─── Study text ───

I am very surprised that the authors found so many SNP associated with flower color while so few for yield (Figure S3, S4) which contradicts the fact that yield is a complex trait while flower color is a simple Mendelian trait controlled by a few genes (bHLH transcription factor.., Penmetsa RV, 2016 New Phytol) from the phenylpropanoid pathway. It seems that the authors did not point out if any known flower color genes closed to the GWAS hits. If this is not the case, what could be the reason for that?

In the Discussion, the authors dedicated most of the content into the functions of the candidate genes which I think is important. However, I suggest the authors should consider having a small paragraph in the Discussion warning the readers to be cautious about the identified candidate genes and need further validation and functional confirmation due to, no limited to, such as long extend of LD in this germplasm, one-year observation of some complex traits like yield, seed number…

Minor suggestions:

L84, 55% of what? The whole Vavilov collection?

L98 what do you refer to with the first, third and fifth groups

L129 Good to briefly state the reason of elevated SNP in Ca4

L134 What is unlinked r2? Figure 3b is a pool of SNP from the eight chromosomes. It would be good to have a similar figure separate for the eight chromosomes in the Supplementary. This can give a clear picture of LD decay in different chromosomes. Based on the red line, LD decay at around 4Mb which is much longer than other chickpea studies with elite lines (Li et al., 2018 Front.Plnt Sci 9:190). I assume the opposite is true as landrace is supposed to be more diverse and under less selection compared to elite lines. The long extend LD in this MS reduce mapping resolution and give lower confidence for the identified candidate genes.

L146 I am not convinced that these characteristic warrant enough power unless the authors do an appropriate statistical power study

L186 Figure 6b The authors pooled all manhattan plots from different traits into a single plot. This is not very informative. It seems the CMplot package used by the authors can distinguish the traits using different colour or shape.

───

**Exercises to complete**
1 - In the chickpea study review, at roughly what distance does the reviewer say LD decays, judging from the red line in Figure 3b?
2 - Carry on the chickpea study review after its last sentence, adding further minor suggestions in the same style.

─── Information supplied ───

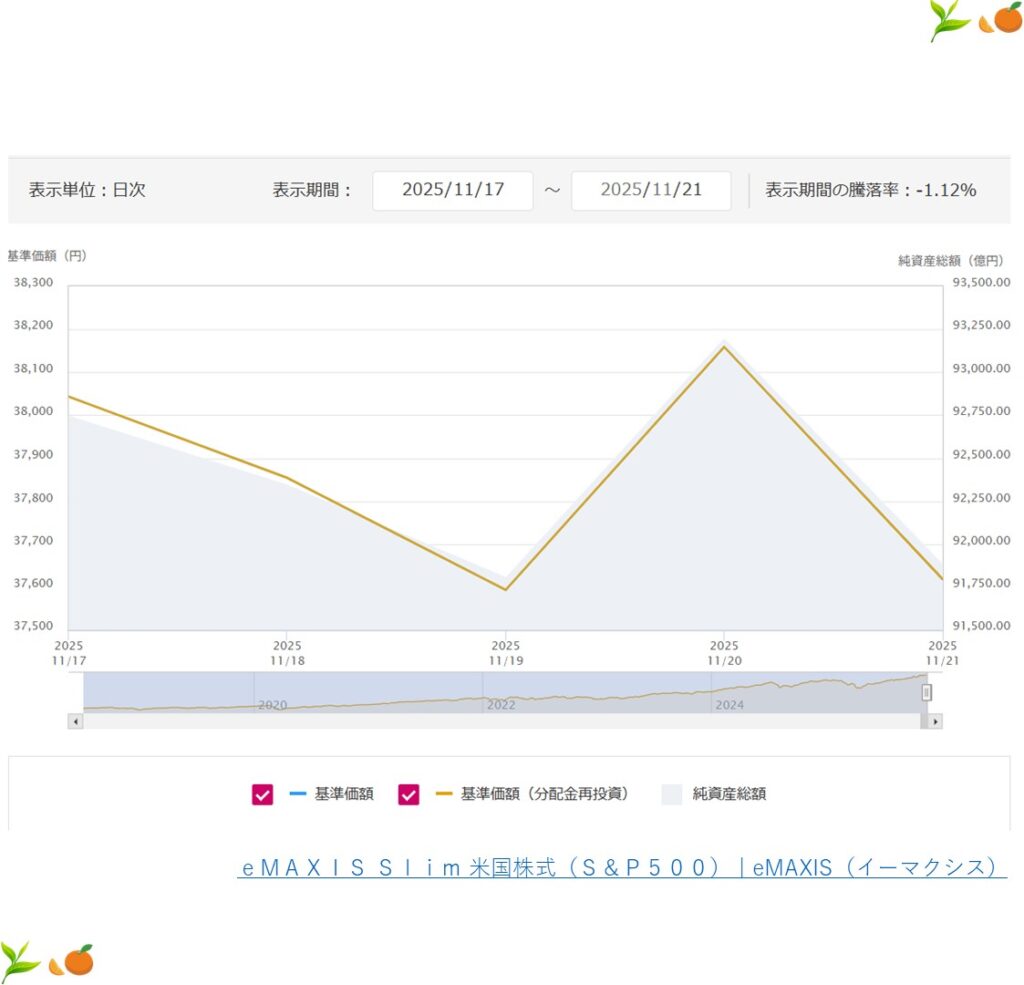Click the gold 分配金再投資 legend line marker
1024x985 pixels.
point(443,795)
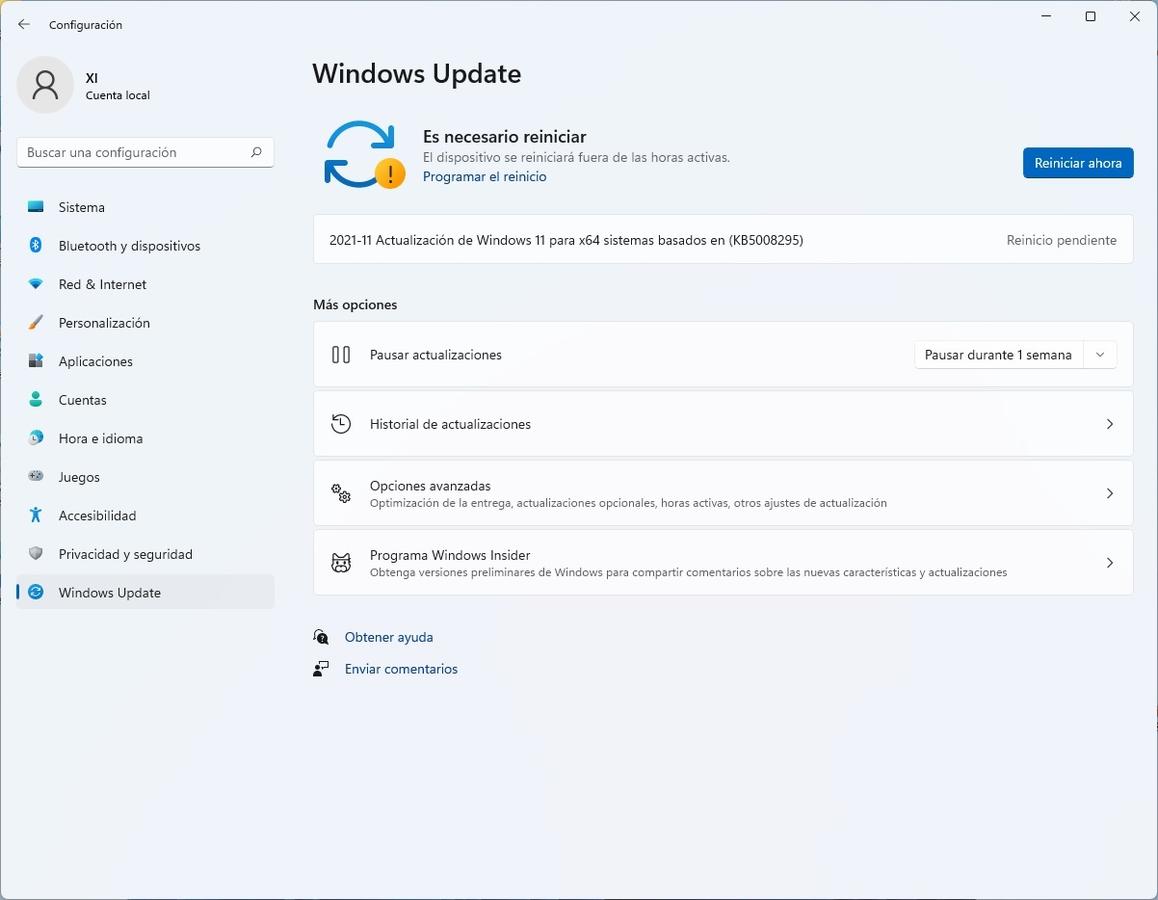Click the XI user profile avatar
The image size is (1158, 900).
(45, 85)
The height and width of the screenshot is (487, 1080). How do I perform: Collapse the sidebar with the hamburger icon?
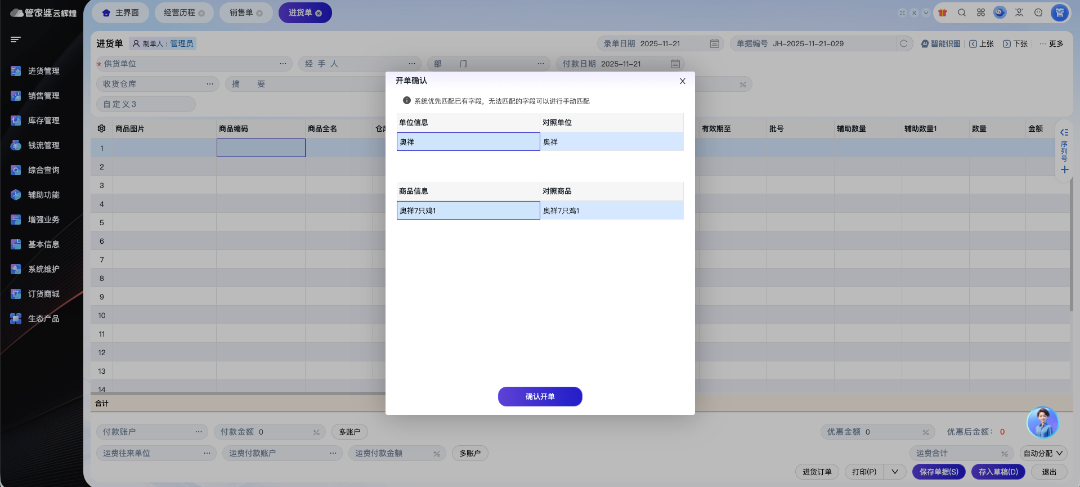point(15,39)
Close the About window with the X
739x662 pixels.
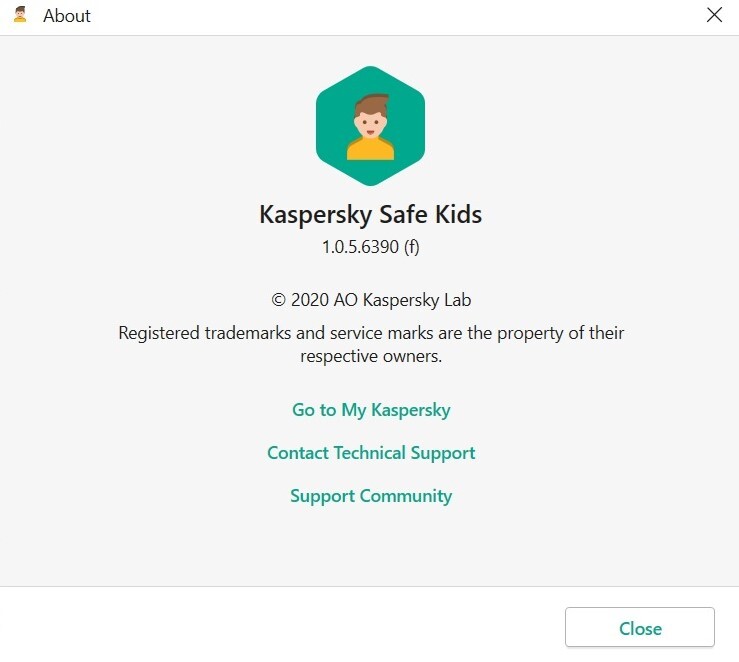click(x=714, y=15)
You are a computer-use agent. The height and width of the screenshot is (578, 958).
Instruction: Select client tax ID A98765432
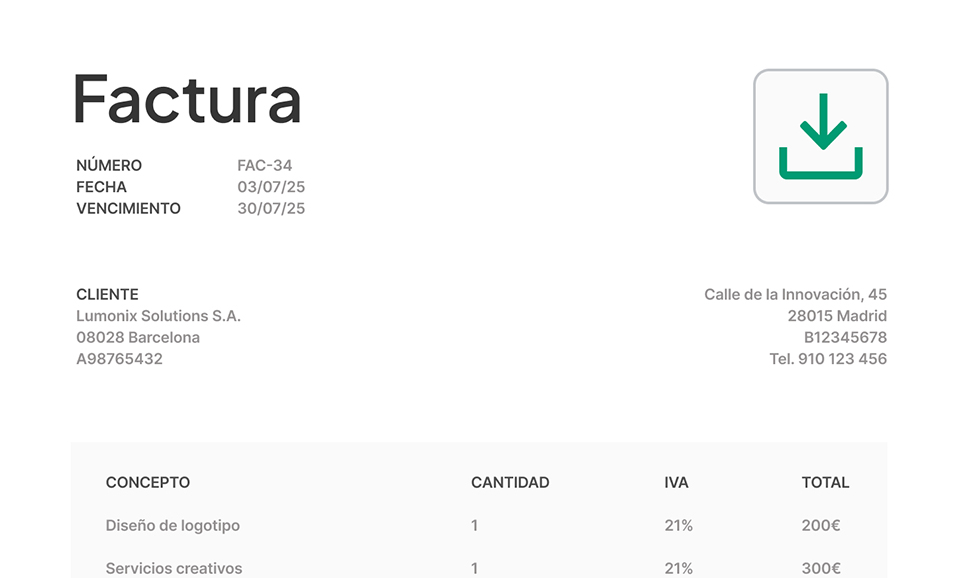119,359
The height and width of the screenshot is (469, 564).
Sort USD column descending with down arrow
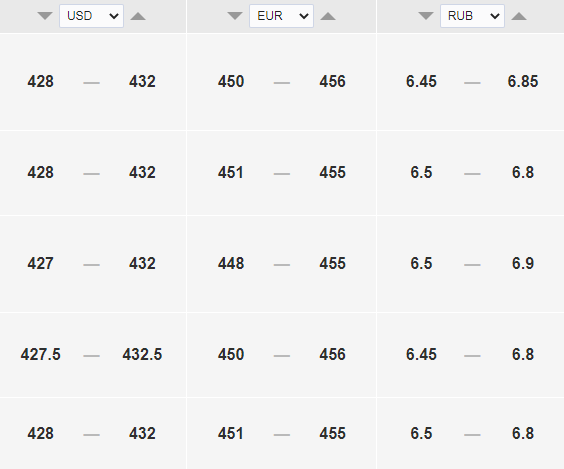(x=45, y=16)
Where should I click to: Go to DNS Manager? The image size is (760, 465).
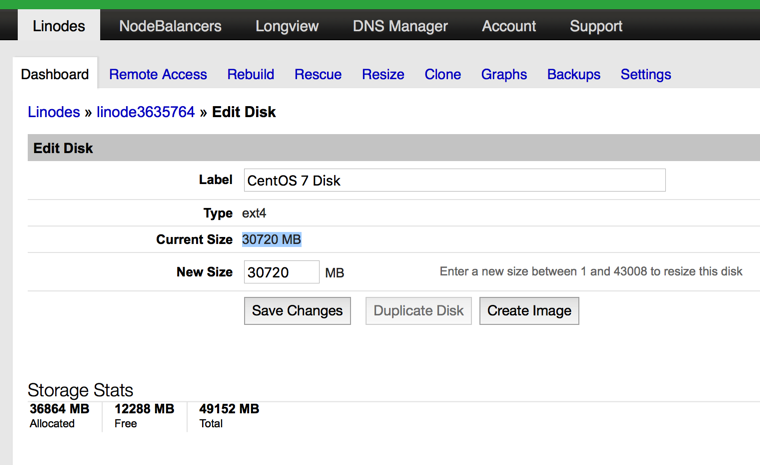coord(400,26)
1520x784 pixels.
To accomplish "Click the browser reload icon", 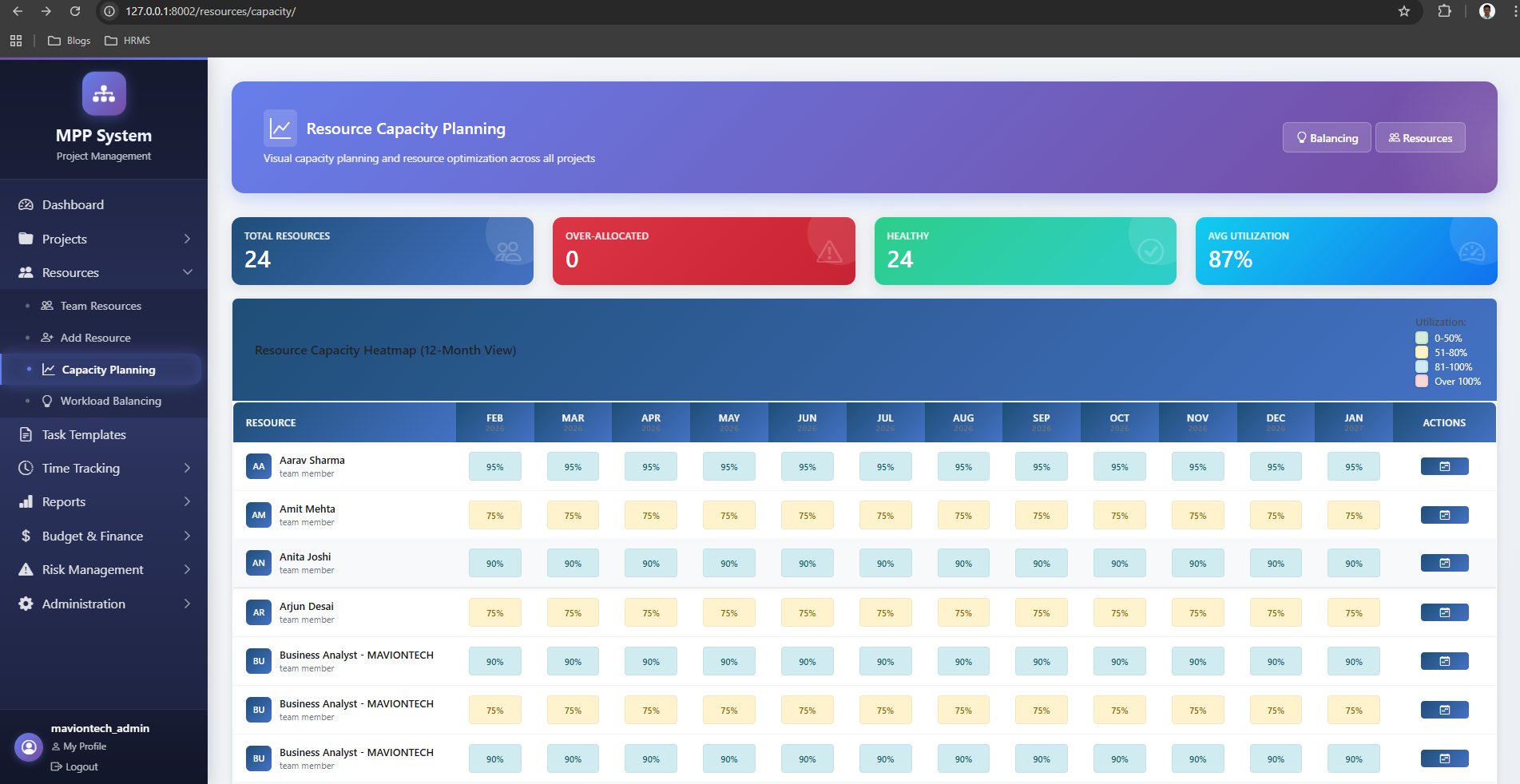I will coord(75,11).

───

**Task results**
1 - At around 4 Mb.

2 -
L186 Figure 6d What does it mean when you find a SNP significantly associated with a bioclimatic variable, let say, precipitation. Remember this variable is a pure environmental condition that doesn’t involve any chickpea or other plants. There is not genetics/physiology involved and is purely statistical association. I think those SNP associations are useless for crop improvement. The bioclimatic variables are actually confounding effect in GWAS and should be included as covariates instead.

L192 The bioclimatic variables are not phenotypic traits, they have no heritability!

L198 The first eight PC explains only about 40% of the total variation (Fig S1). This again points to the author should include bioclimatic variables as covariates as described in major suggestion.

L209 How many replicate in measuring yield and seed number? Be cautious about interpretation based on just one year, one environment.

L236-242 I don’t think this gene has anything to do with flowering and maturation

L267 The physical position of the Haploblocks in Table S9 should be indicated.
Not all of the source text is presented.